Reste une question : Comment cette profession intermédiaire, qui ne semble correspondre ni à une demande des médecins, ni à une demande des infirmières, a-t-elle pu se retrouver dans les conclusions du Ségur ? Félix Ledoux, dont la fédération est l’une des seules organisations infirmières à avoir été invitées à la table des négociations, a sa petite idée. « Dans les discussions qu’on a pu avoir, aucun corps professionnel, aucun partenaire social n’avait fait cette demande, souligne-t-il.

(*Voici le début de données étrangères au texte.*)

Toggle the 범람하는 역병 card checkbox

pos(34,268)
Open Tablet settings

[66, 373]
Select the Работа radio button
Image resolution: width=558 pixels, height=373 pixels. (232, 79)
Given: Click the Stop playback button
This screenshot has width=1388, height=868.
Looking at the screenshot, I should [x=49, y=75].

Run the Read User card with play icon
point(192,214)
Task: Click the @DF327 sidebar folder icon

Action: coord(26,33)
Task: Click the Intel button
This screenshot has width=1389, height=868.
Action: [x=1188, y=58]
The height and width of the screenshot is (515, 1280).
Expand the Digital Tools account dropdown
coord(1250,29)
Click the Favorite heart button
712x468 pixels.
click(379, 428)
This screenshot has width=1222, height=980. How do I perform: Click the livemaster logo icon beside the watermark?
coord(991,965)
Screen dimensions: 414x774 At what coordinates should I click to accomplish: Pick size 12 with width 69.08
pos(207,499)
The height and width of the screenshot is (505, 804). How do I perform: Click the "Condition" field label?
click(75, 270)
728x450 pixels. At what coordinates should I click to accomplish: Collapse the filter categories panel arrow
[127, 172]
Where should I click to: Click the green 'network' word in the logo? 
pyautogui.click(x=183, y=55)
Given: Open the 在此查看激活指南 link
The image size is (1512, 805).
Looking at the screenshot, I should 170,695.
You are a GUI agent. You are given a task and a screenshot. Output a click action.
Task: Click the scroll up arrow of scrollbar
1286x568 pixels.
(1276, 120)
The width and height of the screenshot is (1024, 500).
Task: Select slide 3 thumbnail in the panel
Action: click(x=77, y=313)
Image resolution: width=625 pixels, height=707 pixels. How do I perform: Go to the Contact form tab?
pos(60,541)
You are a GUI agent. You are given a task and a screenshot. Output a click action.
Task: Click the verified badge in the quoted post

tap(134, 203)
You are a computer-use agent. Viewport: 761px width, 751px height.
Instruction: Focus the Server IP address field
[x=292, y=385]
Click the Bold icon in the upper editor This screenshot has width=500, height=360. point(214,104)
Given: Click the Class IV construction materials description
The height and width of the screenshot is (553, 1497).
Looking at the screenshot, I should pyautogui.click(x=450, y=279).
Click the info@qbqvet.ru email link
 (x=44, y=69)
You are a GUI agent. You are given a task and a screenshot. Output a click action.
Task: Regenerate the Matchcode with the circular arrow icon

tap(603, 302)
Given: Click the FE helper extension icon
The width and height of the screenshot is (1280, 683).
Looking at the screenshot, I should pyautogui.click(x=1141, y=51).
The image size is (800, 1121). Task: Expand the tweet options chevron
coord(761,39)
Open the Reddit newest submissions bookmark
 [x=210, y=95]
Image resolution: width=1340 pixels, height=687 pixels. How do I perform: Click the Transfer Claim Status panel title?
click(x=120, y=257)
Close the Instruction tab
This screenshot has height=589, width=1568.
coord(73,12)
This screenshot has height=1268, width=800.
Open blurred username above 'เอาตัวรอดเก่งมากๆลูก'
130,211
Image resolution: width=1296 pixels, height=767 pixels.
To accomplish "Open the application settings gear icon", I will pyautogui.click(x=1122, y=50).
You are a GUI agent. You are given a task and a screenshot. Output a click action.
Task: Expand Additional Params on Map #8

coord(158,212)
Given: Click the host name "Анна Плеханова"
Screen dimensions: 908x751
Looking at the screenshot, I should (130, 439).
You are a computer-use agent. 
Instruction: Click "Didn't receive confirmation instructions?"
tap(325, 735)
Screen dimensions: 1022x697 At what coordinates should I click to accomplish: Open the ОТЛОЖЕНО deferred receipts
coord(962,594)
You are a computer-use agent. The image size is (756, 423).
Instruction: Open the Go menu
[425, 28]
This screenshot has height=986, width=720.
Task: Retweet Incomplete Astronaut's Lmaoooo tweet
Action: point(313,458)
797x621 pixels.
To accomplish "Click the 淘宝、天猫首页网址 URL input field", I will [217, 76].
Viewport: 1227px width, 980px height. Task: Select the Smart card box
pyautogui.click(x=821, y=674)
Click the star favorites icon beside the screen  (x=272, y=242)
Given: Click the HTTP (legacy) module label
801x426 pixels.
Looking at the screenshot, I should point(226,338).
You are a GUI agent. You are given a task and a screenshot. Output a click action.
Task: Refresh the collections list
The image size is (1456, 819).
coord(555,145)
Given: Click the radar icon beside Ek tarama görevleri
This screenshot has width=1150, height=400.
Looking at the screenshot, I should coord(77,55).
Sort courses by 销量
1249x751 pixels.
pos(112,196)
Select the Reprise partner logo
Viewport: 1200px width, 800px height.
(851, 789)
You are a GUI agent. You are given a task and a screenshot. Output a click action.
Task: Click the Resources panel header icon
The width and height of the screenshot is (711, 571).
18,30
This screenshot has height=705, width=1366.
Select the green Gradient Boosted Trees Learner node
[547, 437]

C’est un vœu du ministre en personne, qui s’est exprimé sur ce sujet notamment lors d’un point d’étape du Ségur début juillet. » La grande question est donc : Peut-on compter sur l’Ordre infirmier et l’Ordre des médecins pour remettre cette idée quelque peu brumeuse en ordre ?

Ailleurs

Des « super infirmières » venues d’outre-Atlantique

Le concept de profession médicale intermédiaire n’est pas neuf. C’est ainsi qu’aux États-Unis, les patients peuvent depuis les années 1960 être pris en charge par des nurse practitioners. Ces soignants sont définis par l’association qui les représente comme des « cliniciens autonomes », et ils sont souvent spécialisés en fonction du type de population qu’ils prennent en charge. On trouve ainsi des nurse practitioners en pédiatrie, en gérontologie ou encore en gynécologie. Ils ont un diplôme de niveau master, généralement obtenu après avoir exercé pendant quelques années en tant que registered nurse (l’équivalent de nos IDE). Un métier extrêmement attractif d’après le classement annuel du magazine américain US News & World Report qui se fonde sur des critères tels que le salaire, le niveau de chômage ou l’équilibre entre vie professionnelle et vie personnelle. La profession de nurse practitioner occupe ainsi la 4e place dans le secteur de la santé, derrière celle de dentiste ou d’orthodontiste, mais devant celle de médecin. Toujours de l’autre côté de l’Atlantique, mais cette fois au Québec, on trouve celles que l’on qualifie souvent de « super infirmières », mais qui préfèrent le nom d’infirmières praticiennes spécialisées (IPS), arguant que les infirmières sont toutes « super ». C’est un métier que l’on peut exercer après avoir travaillé pendant au moins deux ans en tant qu’infirmière, et après avoir suivi à la fois une maîtrise en sciences infirmières et un diplôme complémentaire en sciences médicales, pour un total d’au moins 510 heures de cours et 950 heures de stages, explique-t-on à l’Ordre des infirmières et infirmiers du Québec (OIIQ). Les IPS peuvent être spécialisées dans cinq domaines : les soins de première ligne, les soins aux adultes, les soins pédiatriques, la santé mentale ou la néonatalogie. En plus des compétences des infirmières, elles peuvent notamment prescrire des tests diagnostiques et des traitements, ainsi qu’effectuer certaines interventions invasives.